Archive for September, 2010

Stunning Cornish Coastline, Marconi Monument & Mullion AFC

Ignoring the early morning drizzle today (we were later rewarded with nice sunny spells) we set off on a four mile (three hour) circular walk starting at Poldhu Cove on the western side of the Lizard Peninsula.

One of many haunts for surfers and swimmers alike during the summer, the cove, with large sandy beach and dunes, was virtually empty today. The footpath takes you past a rather imposing residential home that overlooks the cove and then up and away from the sea towards Mullion village.
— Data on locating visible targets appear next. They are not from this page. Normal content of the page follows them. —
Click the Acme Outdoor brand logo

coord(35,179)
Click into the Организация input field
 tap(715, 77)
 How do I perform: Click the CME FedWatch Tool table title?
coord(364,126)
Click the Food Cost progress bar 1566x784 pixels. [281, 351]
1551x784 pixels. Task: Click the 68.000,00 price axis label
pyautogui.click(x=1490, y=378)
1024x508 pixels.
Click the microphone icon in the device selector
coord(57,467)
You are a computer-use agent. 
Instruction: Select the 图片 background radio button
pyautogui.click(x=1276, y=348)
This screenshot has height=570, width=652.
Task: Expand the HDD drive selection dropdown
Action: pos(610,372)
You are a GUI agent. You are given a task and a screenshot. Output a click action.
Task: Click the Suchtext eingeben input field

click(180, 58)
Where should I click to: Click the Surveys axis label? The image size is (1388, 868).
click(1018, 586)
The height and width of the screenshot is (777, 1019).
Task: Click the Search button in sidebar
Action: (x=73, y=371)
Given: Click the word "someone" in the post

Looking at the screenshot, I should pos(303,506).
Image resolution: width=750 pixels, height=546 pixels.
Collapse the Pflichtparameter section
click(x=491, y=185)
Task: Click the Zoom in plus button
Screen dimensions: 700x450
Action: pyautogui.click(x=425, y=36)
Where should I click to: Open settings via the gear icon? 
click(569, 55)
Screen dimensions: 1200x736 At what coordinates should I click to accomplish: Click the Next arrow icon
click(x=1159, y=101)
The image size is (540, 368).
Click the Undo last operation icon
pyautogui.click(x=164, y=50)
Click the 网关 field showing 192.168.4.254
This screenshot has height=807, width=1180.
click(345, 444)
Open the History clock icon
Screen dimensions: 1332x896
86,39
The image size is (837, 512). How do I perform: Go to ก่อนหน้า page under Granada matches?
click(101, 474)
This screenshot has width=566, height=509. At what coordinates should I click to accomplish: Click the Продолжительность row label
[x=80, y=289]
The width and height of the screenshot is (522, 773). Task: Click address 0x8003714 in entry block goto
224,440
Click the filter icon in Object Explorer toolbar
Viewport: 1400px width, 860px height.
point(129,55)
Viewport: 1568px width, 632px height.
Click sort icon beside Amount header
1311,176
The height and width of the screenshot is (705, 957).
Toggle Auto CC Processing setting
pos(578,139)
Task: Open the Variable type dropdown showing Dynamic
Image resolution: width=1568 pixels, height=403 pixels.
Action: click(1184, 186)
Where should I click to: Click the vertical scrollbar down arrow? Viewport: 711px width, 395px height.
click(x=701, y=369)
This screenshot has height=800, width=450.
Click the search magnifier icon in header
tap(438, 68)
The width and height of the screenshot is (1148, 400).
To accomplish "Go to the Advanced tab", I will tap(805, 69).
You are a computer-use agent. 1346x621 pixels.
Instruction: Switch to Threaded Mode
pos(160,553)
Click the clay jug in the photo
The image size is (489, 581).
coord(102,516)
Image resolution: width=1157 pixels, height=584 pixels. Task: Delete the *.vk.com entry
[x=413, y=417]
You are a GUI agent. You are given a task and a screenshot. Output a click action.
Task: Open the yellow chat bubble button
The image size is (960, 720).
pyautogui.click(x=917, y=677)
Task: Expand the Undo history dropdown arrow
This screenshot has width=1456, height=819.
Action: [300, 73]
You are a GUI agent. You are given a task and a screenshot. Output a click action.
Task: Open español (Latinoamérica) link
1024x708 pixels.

The largest village on the peninsula Mullion is largely unremarkable although quite by chance we came across the picturesque home of Cornish Combination League side Mullion AFC. Mrs. Extremegroundhopping demanded recompense for my fifteen minute photo stop with a break for coffee and cake at the Mullion Meadows Chocolate Factory. Then it was down again towards Mullion Cove where we were on Sunday. Fantastic views all the way.

Continuing along the coastal path to Polurrian Cove – another beach that we had to ourselves except for two young kids on horseback – and then along a hair-raising cliff path towards the Marconi Monument and back to the car at Poldhu Cove.

The Marconi Monument is close to where the Poldhu Wireless Station operated between 1900 and 1933 and where the very first ever signal was conveyed across the Atlantic Ocean, by wireless telegraphy, back in 1901. As a one time employee of Marconi Communications Systems Ltd this was of particular interest to yours truly.

More pictures of Mullion AFC will appear in a summary post at the end of the week.


Cornish Mines and Engines & Falmouth Town AFC

Sunny with virtually clear skies again and time for a trip out to Mrs. Extremegroundhopping’s ancestral home, Camborne. For many years she believed that her paternal grandmother’s family originated from the Leeds/Bradford area but it seems that before that they hailed from Cornwall. They were tin miners in the Camborne area and only moved to Yorkshire in the 1850’s. We noted one or two gravestones in the town’s church yard who shared Mrs. E’s surname and whose deaths were around the time that her family would have been in the area. Relatives perhaps?

A few miles away in Pool is the National Trust’s Cornish Mines and Engines. This features two Cornish beam engines in two locations either side of the main Redruth and Camborne road. One is fully operational and it’s worth exploring the inside of its engine house to watch the various parts of the mechanism – including the huge beam – toiling away. There is also a reasonably well done museum/discovery centre but it’s the engines and old mining buildings that you should concentrate on, not least the 36 metre high chimney stack.

I’ve posted three movies (one, two, three) over on YouTube of the beam engine in action for your entertainment (possibly)…

We headed to the outskirts of Falmouth on the way back to our holiday cottage for a quick look at Falmouth Town AFC’s Bickland Park. A rather nice looking venue cut into the side of a hill. The ground has a decent looking wooden grandstand with seating for perhaps 200. There are steep grass covered banks on either side of this, too steep to be used as standing areas, with access to the stand from the back. There are covered standing areas on the other three sides, with a largish car park and club house roadside.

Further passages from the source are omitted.